[Opening Data provided section]

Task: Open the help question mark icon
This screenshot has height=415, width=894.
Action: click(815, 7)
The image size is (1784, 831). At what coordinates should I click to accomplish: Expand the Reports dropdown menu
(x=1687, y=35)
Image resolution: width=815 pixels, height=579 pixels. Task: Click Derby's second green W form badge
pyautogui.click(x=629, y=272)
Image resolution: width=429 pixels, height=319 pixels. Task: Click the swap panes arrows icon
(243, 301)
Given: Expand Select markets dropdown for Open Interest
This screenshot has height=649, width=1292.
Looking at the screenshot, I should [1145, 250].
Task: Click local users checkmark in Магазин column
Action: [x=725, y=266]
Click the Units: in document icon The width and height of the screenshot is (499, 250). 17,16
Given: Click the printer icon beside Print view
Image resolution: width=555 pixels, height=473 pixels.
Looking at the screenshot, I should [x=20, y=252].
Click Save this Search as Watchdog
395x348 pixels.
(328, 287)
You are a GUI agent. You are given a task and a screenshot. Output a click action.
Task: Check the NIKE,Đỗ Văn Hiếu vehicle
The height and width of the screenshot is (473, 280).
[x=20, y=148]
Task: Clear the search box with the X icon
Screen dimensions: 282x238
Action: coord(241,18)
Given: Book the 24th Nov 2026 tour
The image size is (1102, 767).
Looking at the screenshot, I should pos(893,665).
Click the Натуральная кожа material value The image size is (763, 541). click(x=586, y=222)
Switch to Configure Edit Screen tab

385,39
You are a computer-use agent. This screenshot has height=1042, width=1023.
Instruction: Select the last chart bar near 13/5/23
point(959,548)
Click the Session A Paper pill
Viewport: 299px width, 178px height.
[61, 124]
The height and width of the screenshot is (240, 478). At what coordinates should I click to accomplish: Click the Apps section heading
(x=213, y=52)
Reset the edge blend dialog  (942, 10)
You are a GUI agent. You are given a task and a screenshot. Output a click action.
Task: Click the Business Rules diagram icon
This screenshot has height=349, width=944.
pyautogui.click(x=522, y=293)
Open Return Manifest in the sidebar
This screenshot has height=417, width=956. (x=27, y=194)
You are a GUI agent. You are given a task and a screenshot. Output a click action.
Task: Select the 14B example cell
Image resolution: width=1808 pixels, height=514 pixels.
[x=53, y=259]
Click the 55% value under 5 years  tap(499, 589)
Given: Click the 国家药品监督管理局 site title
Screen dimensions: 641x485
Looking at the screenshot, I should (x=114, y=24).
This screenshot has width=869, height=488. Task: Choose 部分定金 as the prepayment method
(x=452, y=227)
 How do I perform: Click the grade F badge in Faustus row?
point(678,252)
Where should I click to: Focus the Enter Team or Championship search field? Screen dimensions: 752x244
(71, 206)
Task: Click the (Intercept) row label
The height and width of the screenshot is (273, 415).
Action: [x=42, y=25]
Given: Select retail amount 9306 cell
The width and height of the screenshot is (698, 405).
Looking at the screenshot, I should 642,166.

[Closing Data provided section]

Work request —
Start with the line above that contains "Click the Units: in" and stop after the line that contains "Task: Select the 14B example cell". Output those lines exactly, and only those.

Reply —
Click the Units: in document icon The width and height of the screenshot is (499, 250). 17,16
Given: Click the printer icon beside Print view
Image resolution: width=555 pixels, height=473 pixels.
Looking at the screenshot, I should [x=20, y=252].
Click Save this Search as Watchdog
395x348 pixels.
(328, 287)
You are a GUI agent. You are given a task and a screenshot. Output a click action.
Task: Check the NIKE,Đỗ Văn Hiếu vehicle
The height and width of the screenshot is (473, 280).
[x=20, y=148]
Task: Clear the search box with the X icon
Screen dimensions: 282x238
Action: coord(241,18)
Given: Book the 24th Nov 2026 tour
The image size is (1102, 767).
Looking at the screenshot, I should pos(893,665).
Click the Натуральная кожа material value The image size is (763, 541). click(x=586, y=222)
Switch to Configure Edit Screen tab

385,39
You are a computer-use agent. This screenshot has height=1042, width=1023.
Instruction: Select the last chart bar near 13/5/23
point(959,548)
Click the Session A Paper pill
Viewport: 299px width, 178px height.
[61, 124]
The height and width of the screenshot is (240, 478). At what coordinates should I click to accomplish: Click the Apps section heading
(x=213, y=52)
Reset the edge blend dialog  (942, 10)
You are a GUI agent. You are given a task and a screenshot. Output a click action.
Task: Click the Business Rules diagram icon
This screenshot has height=349, width=944.
pyautogui.click(x=522, y=293)
Open Return Manifest in the sidebar
This screenshot has height=417, width=956. (x=27, y=194)
You are a GUI agent. You are given a task and a screenshot. Output a click action.
Task: Select the 14B example cell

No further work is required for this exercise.